Und so starten wir mit dem Intro "Immer noch da", in dem es heißt: "Wir war'n gestern da | Wir sind heute da | Wir sind immer noch hier." Da stellt sich einem umgehend die Frage, wer denn hier wohl mit "Wir" gemeint sein kann. Wie schon erwähnt, sind verdiente Persönlichkeiten aus der Band entweder schon verstorben oder irgendwann genervt gegangen (worden).

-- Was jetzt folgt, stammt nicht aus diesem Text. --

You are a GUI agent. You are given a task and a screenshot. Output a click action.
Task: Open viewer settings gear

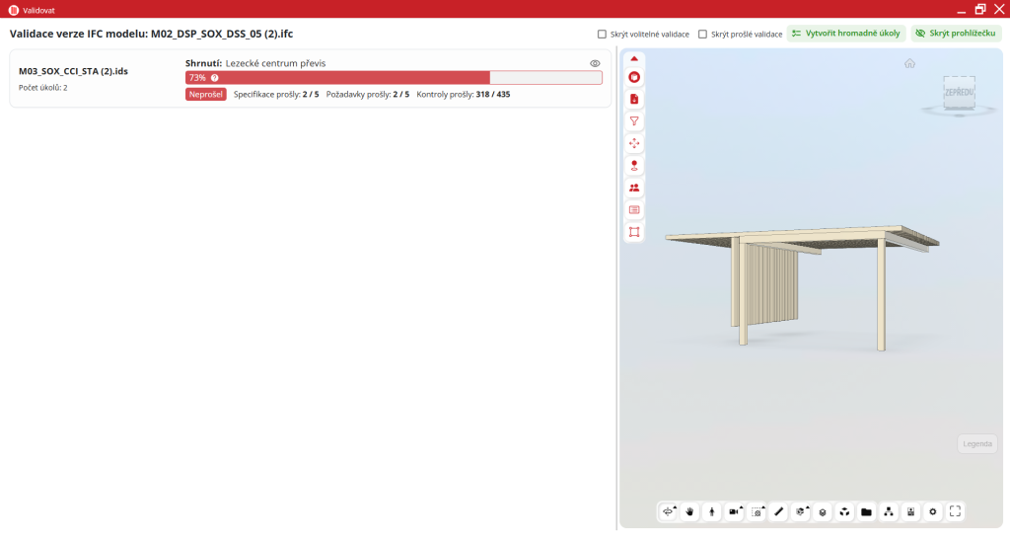point(933,511)
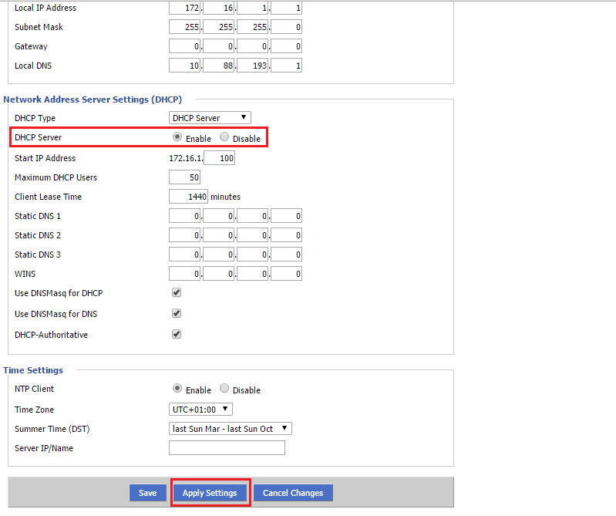Click the Save button
This screenshot has width=616, height=516.
coord(147,493)
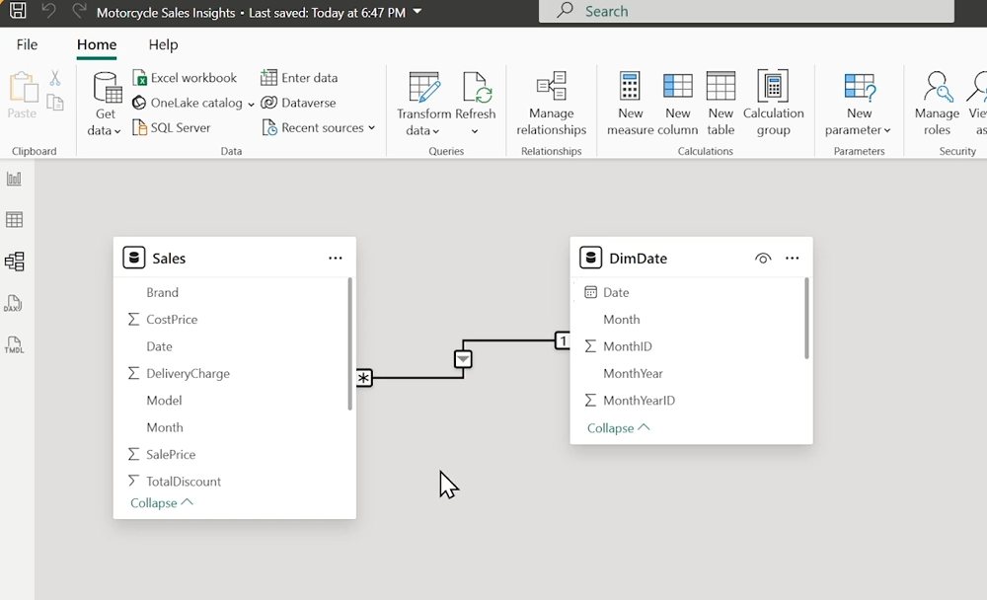Click the Sales table vertical scrollbar

(x=349, y=343)
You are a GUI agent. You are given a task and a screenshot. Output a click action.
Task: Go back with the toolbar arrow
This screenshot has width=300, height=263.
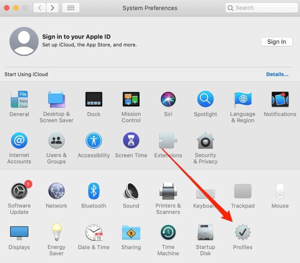pyautogui.click(x=40, y=8)
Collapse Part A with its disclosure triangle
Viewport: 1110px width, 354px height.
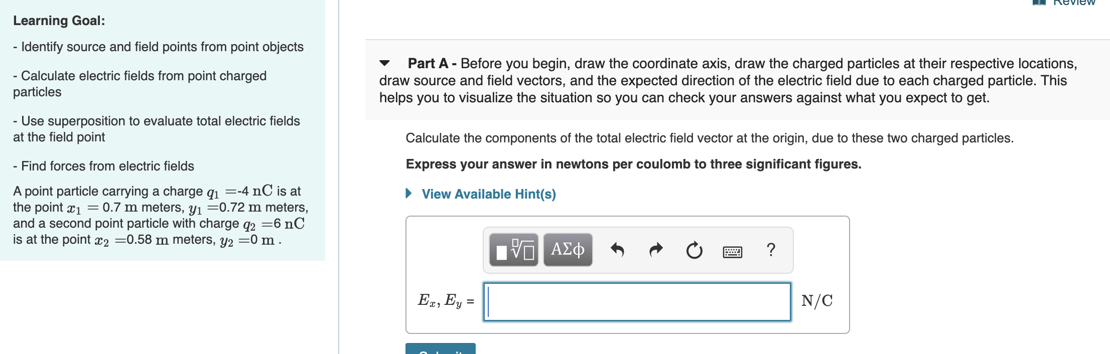click(x=383, y=64)
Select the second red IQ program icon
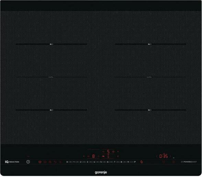The image size is (202, 177). pos(45,162)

Sich selbst kann der Sänger hier aber kaum meinen, ist er bekanntermaßen ja erst nach all den großen Erfolgen dazugestoßen, und die beiden "Neuen" an Bass und Schlagzeug auch nicht, denn die kennen die Glanzzeiten auch nur aus Erzählungen. Aber auch wenn der Text nicht so richtig auf das aktuelle Personal passen will, ist der Song musikalisch für KARAT das Beste, das sie in den letzten 20 Jahren in Umlauf gebracht haben. Blubbernder Bass, coole Drums, ein ansprechendes Gitarrenspiel und an OMD erinnernde Synthies. Holla, jetzt bin ich aber echt neugierig auf mehr.
Der erste gute Eindruck wird dann aber schon relativ zügig mit der folgenden Nummer neutralisiert. "Ausgeträumt" heißt sie, und als gespannter Hörer mit der Hoffnung auf die versprochene große Kunst hat man das dann auch schon an dieser Stelle. Sowohl der Text - in simpelster Sprache vorgetragen ("Wo ist die Liebe hin, in die ich gefallen bin …", "Wo ist das Wasser hin, das mich bei Nacht so warm empfing") - als auch die farblose Komposition und das teils seltsam anmutende Arrangement (der Keyboard-Sound klingt wie aus dem "Magix Music Maker" geworfen - aber vielleicht war damit die alte, extra für dieses Album anzuschaffende Technik gemeint?) transferieren das Ensemble hier in seichte, schlagerhafte Gefilde und zurück zu alten "Stärken" der drei Vorgängeralben.
Der Titelsong des Albums, "Hohe Himmel", mit seinen weltmusikalischen Einspritzern, knüpft da an, wo "Ausgeträumt" aufgehört hat, und entwickelt sich gerade in Sachen Gesang zur akustischen Vogelscheuche. Keine Ahnung, warum Herr Dreilich hier unbedingt in Höhen vordringen will, wo er eigentlich nichts zu suchen hat, aber er tut es. Vielleicht, weil das Lied so heißt? Man weiß es nicht … Am Ende fehlen nur noch ein paar weibliche Stimmen, um endgültig bei Dschingis Khan anzukommen. Und bereits hier nervt die Stimme von Herberts Sohn gewaltig - ein Eindruck und Empfinden, das bis zum letzten Ton der Platte auch nicht mehr verschwinden will.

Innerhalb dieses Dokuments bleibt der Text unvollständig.